The knocking repeats. As I open the door, Tomas, a 7-year-old kid, armed with a whisker and a sieve, a saucepan worn as a hat, gives me this cheerful “ha ha ha”. And I laugh back. And it feels like home.
It’s been around a month since I moved to Beatriz who gladly agreed to rent me a room for as long as I need it. Her grandson, Tomas, a bright and mischievous kid, often stays overnight. My Portuguese allows us to communicate in short phrases and gestures. Sometimes he engages me in guess-an-animal-type quizzes. That’s how I learn the language.
The dog in the picture is Charlie, a huge Labrador that Tomas’ mom brings along with her son.

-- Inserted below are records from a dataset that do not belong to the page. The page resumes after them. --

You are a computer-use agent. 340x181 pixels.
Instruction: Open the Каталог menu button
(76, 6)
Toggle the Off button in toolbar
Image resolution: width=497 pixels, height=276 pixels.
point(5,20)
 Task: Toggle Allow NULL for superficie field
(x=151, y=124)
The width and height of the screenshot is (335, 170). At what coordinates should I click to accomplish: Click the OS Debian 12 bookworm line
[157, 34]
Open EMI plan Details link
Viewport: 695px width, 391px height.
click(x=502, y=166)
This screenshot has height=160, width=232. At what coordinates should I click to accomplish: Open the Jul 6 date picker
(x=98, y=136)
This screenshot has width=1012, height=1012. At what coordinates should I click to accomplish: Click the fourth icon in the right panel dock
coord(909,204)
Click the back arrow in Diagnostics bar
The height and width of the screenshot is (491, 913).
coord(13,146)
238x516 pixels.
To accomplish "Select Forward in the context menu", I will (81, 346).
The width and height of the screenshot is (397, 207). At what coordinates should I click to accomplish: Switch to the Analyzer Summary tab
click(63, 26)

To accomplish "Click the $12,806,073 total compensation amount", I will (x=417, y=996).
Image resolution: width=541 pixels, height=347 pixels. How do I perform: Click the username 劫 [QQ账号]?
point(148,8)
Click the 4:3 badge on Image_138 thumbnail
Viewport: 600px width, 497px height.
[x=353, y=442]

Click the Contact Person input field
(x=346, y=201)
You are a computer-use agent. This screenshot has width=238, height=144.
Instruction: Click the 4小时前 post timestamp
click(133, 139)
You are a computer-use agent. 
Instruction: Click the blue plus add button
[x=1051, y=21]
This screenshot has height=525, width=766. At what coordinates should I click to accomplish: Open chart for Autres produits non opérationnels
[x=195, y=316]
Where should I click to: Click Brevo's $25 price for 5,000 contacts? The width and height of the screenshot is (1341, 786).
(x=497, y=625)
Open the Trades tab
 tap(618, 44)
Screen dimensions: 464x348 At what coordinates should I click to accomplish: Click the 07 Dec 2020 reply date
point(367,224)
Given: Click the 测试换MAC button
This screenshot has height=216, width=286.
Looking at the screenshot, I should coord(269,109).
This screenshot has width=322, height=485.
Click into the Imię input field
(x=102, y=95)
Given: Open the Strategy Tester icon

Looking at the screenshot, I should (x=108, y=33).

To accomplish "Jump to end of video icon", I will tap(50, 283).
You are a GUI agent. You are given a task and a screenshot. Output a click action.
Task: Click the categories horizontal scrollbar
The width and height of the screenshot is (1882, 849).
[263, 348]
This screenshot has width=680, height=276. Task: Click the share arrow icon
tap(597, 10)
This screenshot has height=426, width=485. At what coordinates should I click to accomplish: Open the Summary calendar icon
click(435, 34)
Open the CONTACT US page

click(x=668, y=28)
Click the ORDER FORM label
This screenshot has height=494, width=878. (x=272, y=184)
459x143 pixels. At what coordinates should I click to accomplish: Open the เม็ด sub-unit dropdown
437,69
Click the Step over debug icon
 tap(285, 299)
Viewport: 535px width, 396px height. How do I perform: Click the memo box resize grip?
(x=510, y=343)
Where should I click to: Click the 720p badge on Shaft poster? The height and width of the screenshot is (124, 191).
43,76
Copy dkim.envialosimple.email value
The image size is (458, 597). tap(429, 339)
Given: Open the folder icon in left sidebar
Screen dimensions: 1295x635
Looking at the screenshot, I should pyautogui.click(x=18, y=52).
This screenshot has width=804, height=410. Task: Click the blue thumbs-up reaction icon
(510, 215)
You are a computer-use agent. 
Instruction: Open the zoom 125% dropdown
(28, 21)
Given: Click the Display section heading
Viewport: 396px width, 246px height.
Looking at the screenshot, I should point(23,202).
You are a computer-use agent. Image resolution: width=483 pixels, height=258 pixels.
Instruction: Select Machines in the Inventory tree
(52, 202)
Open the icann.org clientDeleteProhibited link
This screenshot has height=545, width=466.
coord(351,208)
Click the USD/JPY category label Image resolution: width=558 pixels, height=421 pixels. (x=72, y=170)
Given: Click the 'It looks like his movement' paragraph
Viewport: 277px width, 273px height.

It’s only me who can handle taking him out for a walk, so pushy he is. Beatriz has a cat that loves to sneak into my room and sleep in the chair. She treats Charlie with a distant disguise. Probably that’s why the cat is not in the picture.
In film school, they teach you to design a plausible hero’s world. My foster family comes along with the rent at no additional cost proving that life is the best storyteller so far. But this is not a sweet family commercial. This is a story of lost and found and lost again values.
{-350 eur for rent}
{Account balance 130 eur }
My morning typically starts with a job search. Plan A, ambitious — video productions, play B, basic — photography gigs, plan C, where I have zero experience — shitty jobs. What you should know about employment in Portugal as a non-EU citizen, it’s not about your portfolio, background, and talent, in the end. To get a contract, you need a work permit.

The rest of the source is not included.